+++ Records for the exercise +++

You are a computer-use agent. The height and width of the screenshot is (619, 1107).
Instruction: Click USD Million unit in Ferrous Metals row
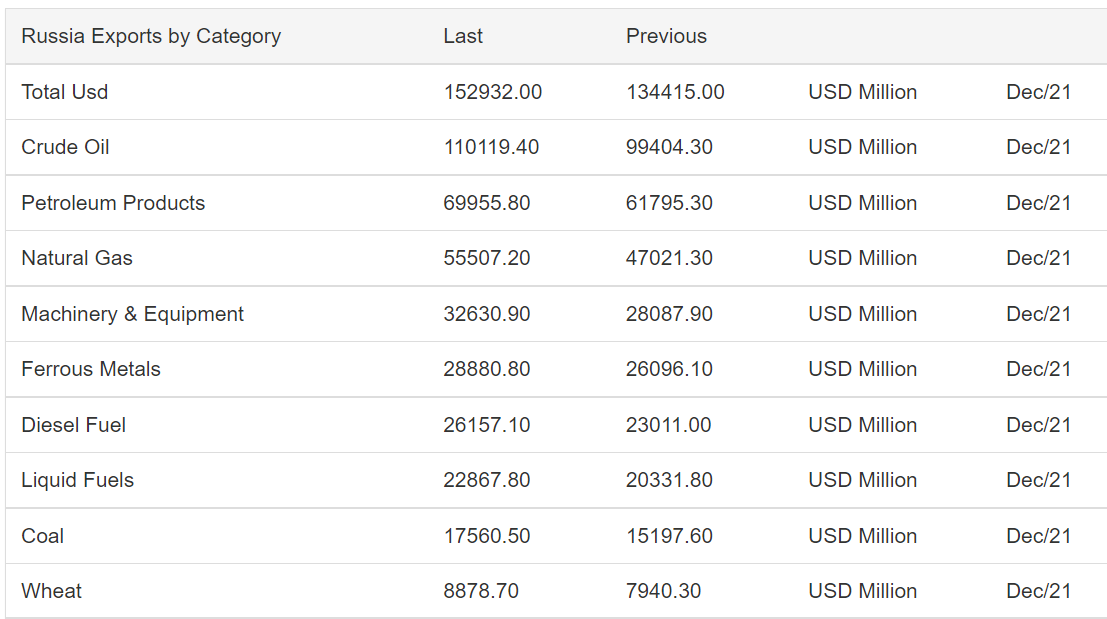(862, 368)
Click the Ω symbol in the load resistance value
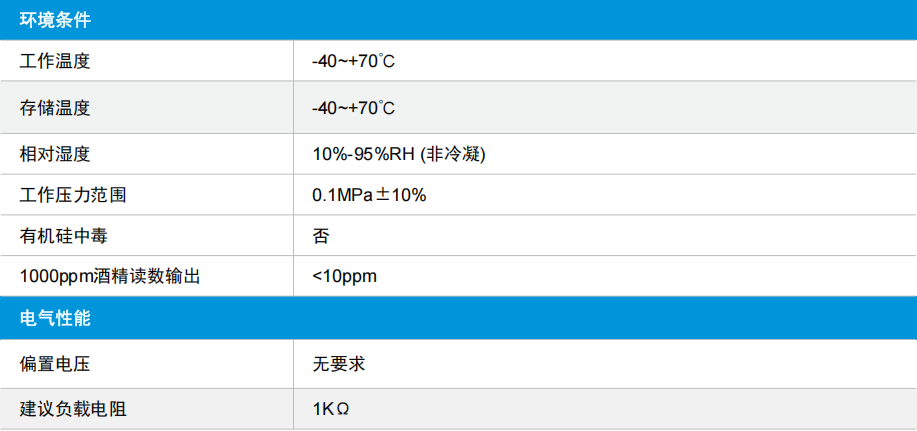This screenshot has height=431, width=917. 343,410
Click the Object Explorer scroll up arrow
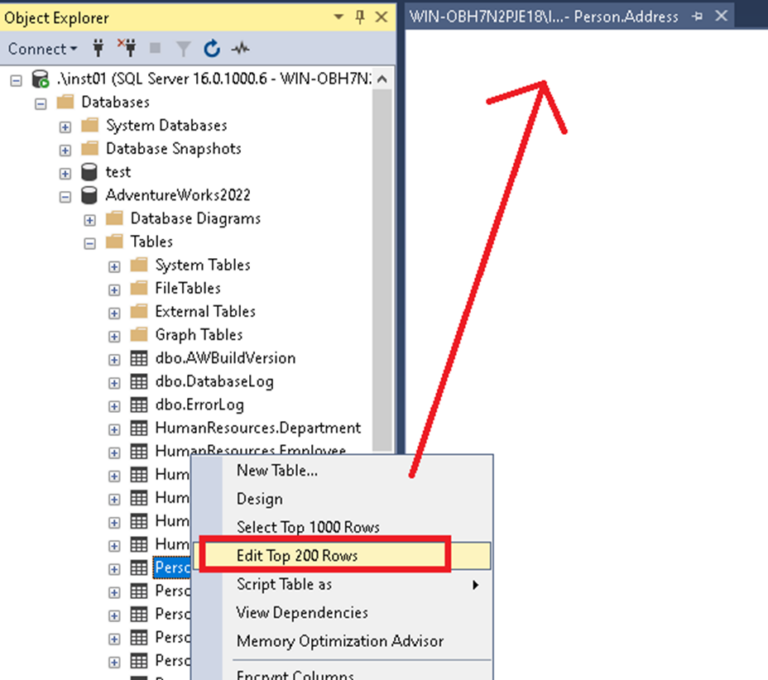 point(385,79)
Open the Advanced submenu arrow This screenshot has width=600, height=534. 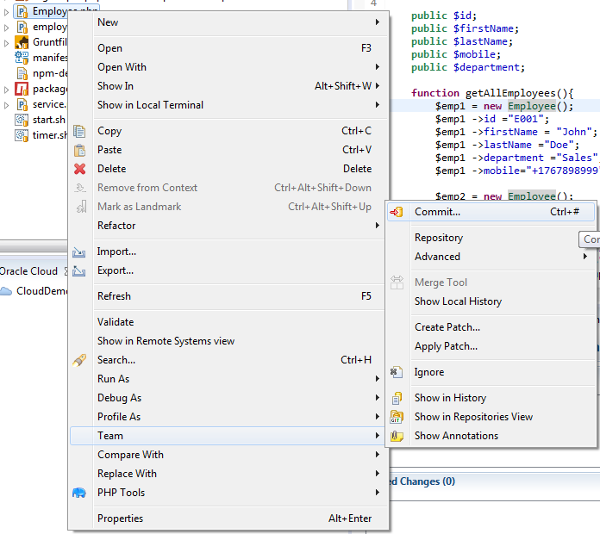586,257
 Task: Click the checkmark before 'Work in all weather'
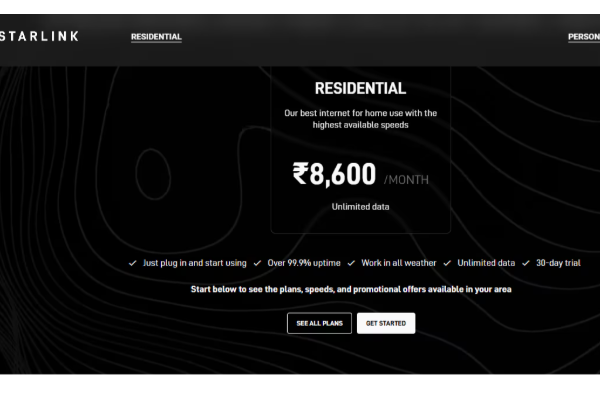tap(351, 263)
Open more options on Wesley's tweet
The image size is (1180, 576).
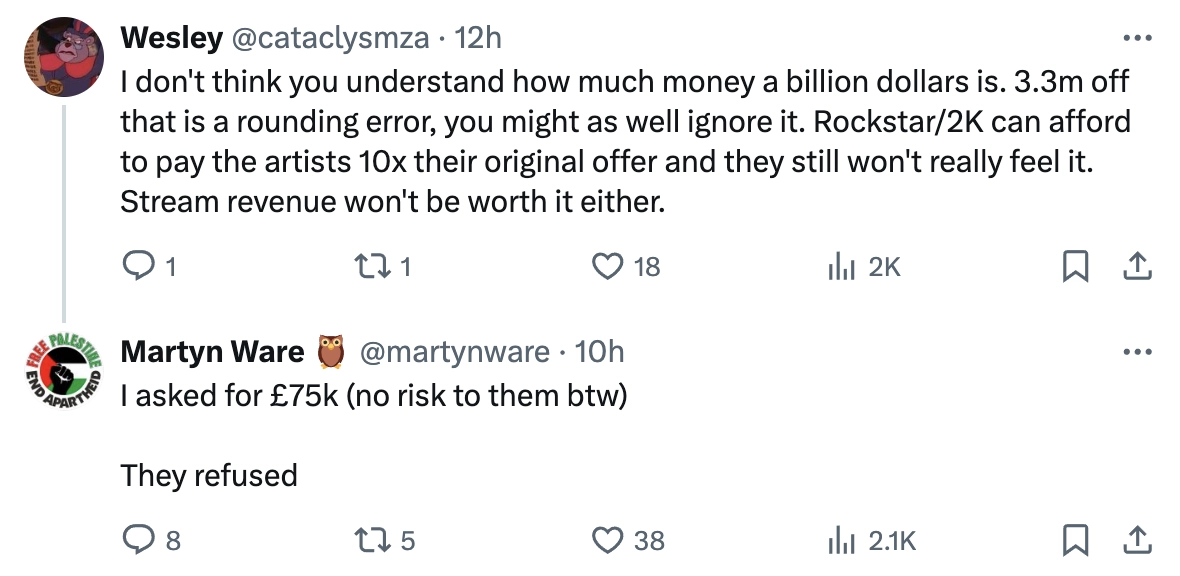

+++

=== Task ===
Return exactly the lines from the line with "Open more options on Wesley's tweet" through the last line of the data above, both included; pictures do not go in the answer.

=== Written solution ===
Open more options on Wesley's tweet
The image size is (1180, 576).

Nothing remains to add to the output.